Welche Stufen durchläuft man beim Lernen des Wheels?

Drei, und sie folgen den drei Ringen. Auf der ersten Stufe geht es allein darum, die dominante Hauptkategorie zu treffen: fruchtig, nussig, röstig, blumig. Auf der zweiten kommt die Unterkategorie hinzu, also Beere statt Frucht, Zitrus statt Beere. Erst auf der dritten Stufe werden einzelne Deskriptoren wie Bergamotte, Passionsfrucht oder Tamarinde sicher unterscheidbar, und dafür braucht es Referenzaromen und Wiederholung, nicht Lektüre.

Wichtig ist, die Stufen nicht zu überspringen. Wer den äußeren Ring benutzt, bevor der innere sitzt, produziert Beschreibungen, die niemand nachvollziehen kann, auch der Beschreibende nicht. Umgekehrt trägt eine sicher benannte Hauptkategorie in fast jedem Gespräch über Kaffee weiter als ein geratener Spezialbegriff.

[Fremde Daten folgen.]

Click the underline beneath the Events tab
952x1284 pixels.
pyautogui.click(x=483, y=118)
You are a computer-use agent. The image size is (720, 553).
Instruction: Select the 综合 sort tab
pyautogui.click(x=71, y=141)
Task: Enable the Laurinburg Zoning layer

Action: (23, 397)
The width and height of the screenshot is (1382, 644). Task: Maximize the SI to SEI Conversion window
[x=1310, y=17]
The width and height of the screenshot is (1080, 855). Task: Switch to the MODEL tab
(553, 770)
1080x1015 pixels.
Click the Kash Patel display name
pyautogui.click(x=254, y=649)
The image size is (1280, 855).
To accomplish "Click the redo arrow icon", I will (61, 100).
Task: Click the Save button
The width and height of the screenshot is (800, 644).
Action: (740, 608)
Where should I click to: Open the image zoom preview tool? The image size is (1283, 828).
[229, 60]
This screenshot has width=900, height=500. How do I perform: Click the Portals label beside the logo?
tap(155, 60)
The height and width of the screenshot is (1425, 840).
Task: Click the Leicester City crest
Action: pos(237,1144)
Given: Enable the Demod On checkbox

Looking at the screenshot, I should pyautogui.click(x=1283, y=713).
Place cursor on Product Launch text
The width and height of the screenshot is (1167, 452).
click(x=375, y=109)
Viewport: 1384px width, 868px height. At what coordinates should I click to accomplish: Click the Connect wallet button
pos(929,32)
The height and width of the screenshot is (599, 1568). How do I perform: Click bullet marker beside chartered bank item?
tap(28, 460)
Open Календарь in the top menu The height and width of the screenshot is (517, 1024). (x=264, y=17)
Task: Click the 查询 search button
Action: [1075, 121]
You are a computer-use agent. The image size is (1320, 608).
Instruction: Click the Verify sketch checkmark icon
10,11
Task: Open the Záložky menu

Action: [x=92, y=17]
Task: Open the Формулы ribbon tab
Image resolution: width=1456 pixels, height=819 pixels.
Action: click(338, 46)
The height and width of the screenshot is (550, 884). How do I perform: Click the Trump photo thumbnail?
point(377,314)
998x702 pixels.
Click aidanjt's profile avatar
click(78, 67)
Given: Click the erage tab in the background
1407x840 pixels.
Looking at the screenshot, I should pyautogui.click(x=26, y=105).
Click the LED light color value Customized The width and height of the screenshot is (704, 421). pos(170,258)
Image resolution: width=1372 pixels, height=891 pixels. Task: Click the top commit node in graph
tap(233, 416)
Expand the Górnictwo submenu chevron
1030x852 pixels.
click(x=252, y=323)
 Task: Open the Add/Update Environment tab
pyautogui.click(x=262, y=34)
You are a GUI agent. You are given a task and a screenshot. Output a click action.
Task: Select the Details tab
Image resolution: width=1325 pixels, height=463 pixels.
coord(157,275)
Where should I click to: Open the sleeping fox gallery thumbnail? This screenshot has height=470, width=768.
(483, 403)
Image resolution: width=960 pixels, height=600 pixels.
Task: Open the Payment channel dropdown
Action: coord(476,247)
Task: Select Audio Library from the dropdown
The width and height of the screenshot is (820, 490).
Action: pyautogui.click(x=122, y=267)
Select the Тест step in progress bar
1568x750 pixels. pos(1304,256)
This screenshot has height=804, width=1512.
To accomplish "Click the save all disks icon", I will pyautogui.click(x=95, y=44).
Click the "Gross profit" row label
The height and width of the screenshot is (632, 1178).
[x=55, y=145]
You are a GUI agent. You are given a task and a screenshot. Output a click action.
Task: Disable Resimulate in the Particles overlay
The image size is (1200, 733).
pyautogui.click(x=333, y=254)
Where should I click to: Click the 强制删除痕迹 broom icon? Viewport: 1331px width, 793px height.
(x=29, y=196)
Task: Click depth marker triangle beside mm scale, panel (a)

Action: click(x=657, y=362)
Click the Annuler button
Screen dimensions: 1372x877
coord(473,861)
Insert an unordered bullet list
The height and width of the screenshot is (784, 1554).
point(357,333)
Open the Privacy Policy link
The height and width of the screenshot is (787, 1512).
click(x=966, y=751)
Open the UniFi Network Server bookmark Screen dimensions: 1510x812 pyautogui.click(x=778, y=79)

Das Wheel entfaltet seine Wirkung deshalb dort, wo es zur Gewohnheit wird: bei der alltäglichen Tasse, nicht nur bei der besonderen. Regelmäßiger Gebrauch verändert weniger das Wissen als die Aufmerksamkeit, und mehr Aufmerksamkeit ist am Ende das, was den Unterschied im Genuss ausmacht.